Parmi ces mesures, les plus controversées incluaient des tests d’identification obligatoires – prélèvements sanguins ou scanners cellulaires conçus pour détecter les "non-mortels" –, ainsi que la création de bases de données nationales centralisant les résultats. Ces outils étaient destinés à identifier les immortels et à restreindre leurs déplacements. Ceux qui refusaient de se soumettre à ces tests se retrouvaient progressivement exclus de la vie sociale : l’accès aux événements, aux lieux publics, et bientôt même aux boutiques, leur était interdit. En parallèle, des marchés clandestins émergèrent pour répondre à leurs besoins essentiels, illustrant l’ampleur de leur marginalisation.

 

Ces mesures furent accueillies avec indignation par les défenseurs des libertés civiles, mais leurs voix furent rapidement étouffées. Des manifestations eurent lieu dans certaines capitales, mais elles furent marginalisées et souvent réprimées par des forces de l’ordre plus préoccupées par le maintien de l’ordre que par la protection des droits fondamentaux.

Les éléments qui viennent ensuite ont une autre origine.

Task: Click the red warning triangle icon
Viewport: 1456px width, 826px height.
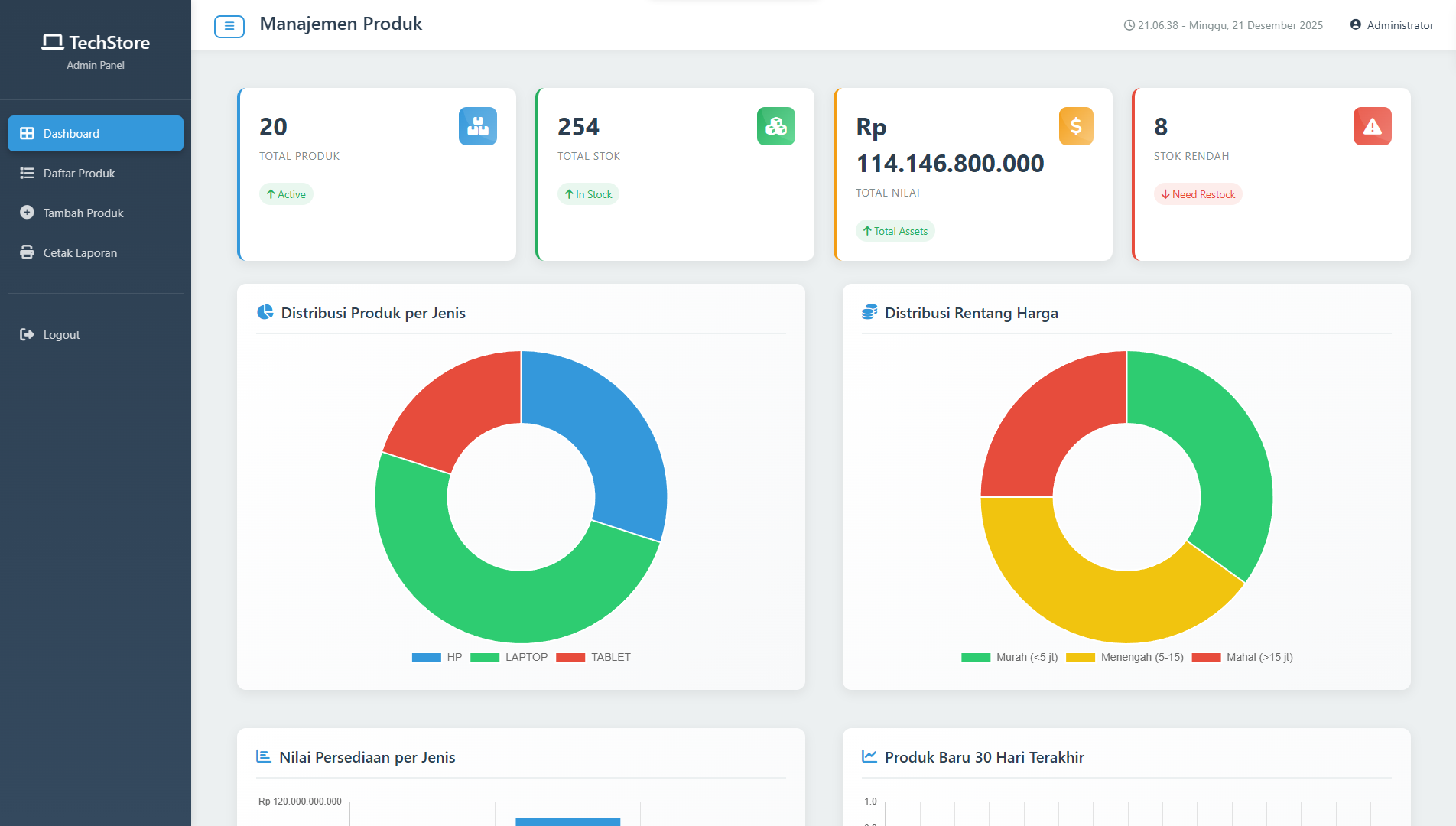Action: (1372, 126)
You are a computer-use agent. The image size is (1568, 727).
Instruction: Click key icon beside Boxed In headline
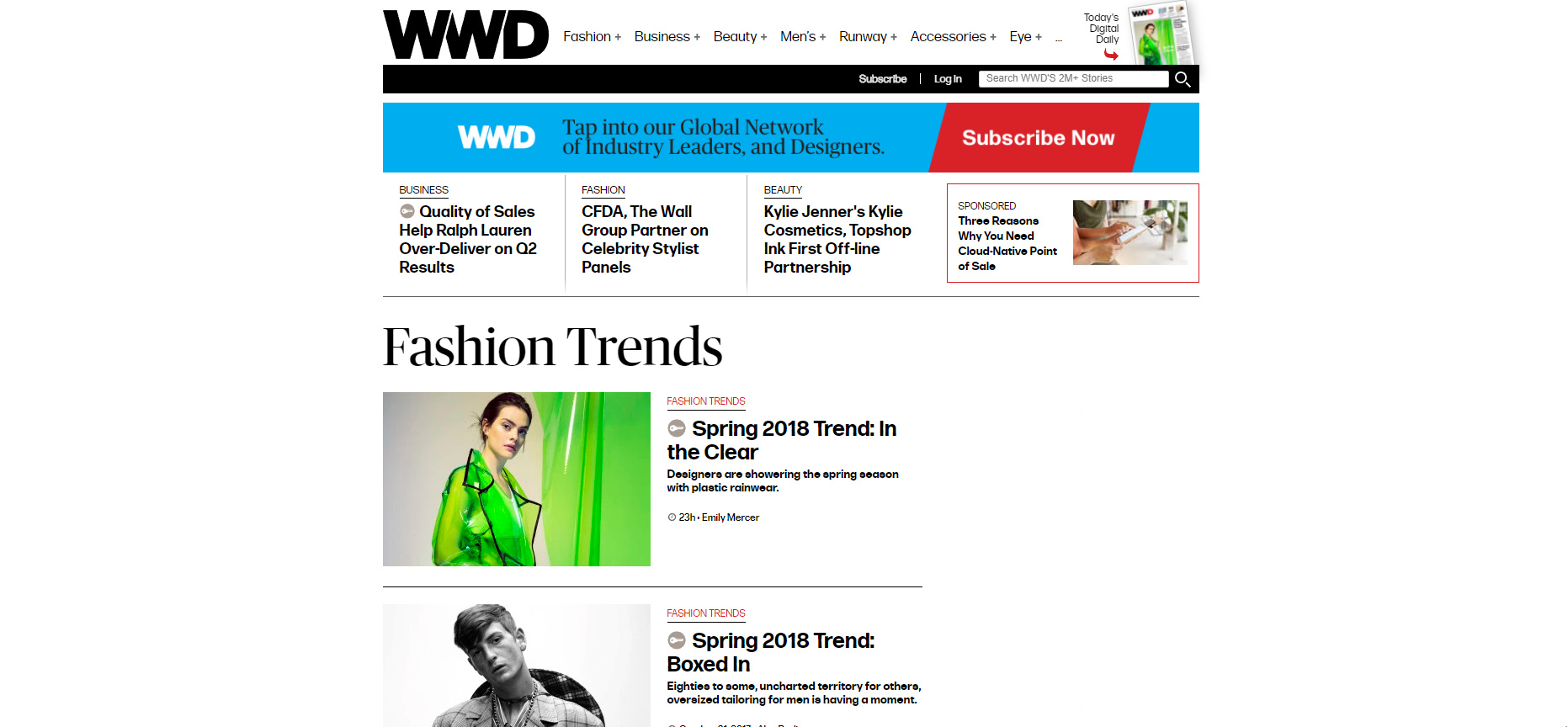677,640
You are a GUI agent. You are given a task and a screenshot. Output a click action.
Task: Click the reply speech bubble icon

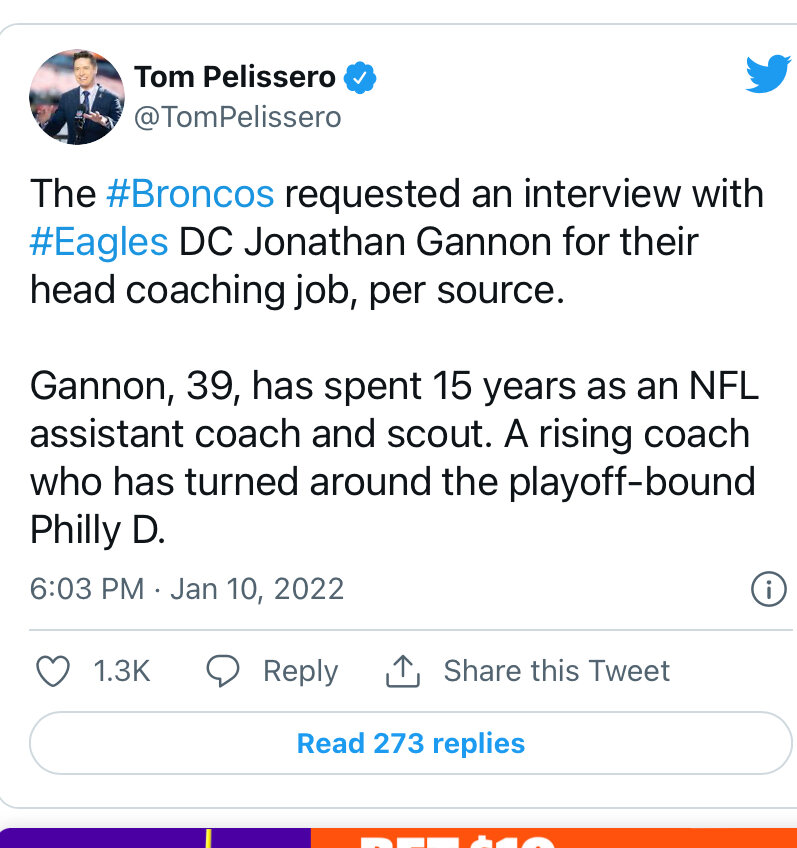pyautogui.click(x=222, y=671)
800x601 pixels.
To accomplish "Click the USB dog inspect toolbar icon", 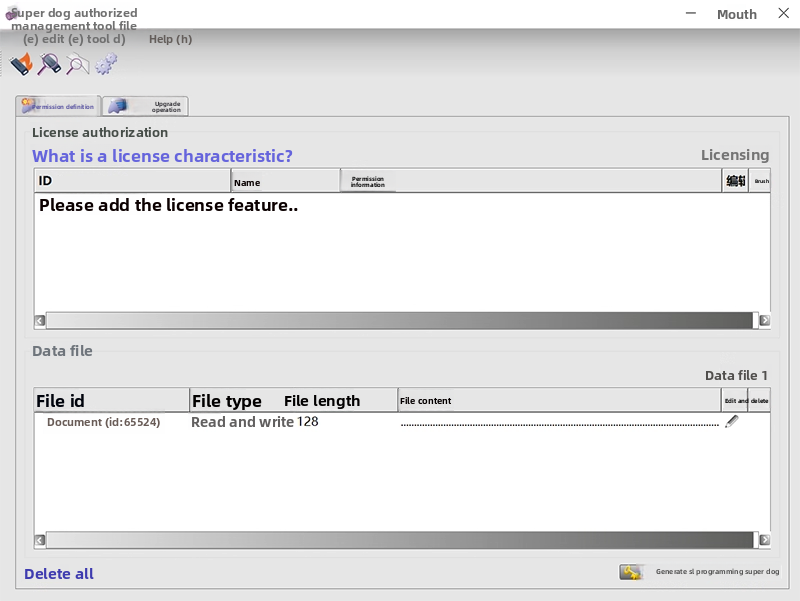I will [49, 65].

La société vacillait sur un fil tendu, prête à basculer dans le chaos. Les premières émeutes éclatèrent dans des quartiers où des immortels étaient soupçonnés de vivre. Des citoyens, armés et furieux, envahirent des domiciles, détruisant tout sur leur passage. Certains immortels, piégés, n’eurent d’autre choix que de se battre, ce qui alimenta encore davantage les récits d’un "danger immortel".

Pendant ce temps, Horton exploitait chaque incident pour légitimer son mouvement, désormais connu sous le nom de "Coalition pour l’humanité".

— Ils se cachent parce qu’ils savent que nous avons raison, clamait-il dans un discours. Chaque immortel capturé est une victoire pour l’humanité. Chaque immortel libre est une menace pour notre avenir.

La fracture entre ceux qui voulaient comprendre et ceux qui voulaient exterminer ne cessait de s’élargir. Une guerre, d’abord souterraine, semblait inévitable.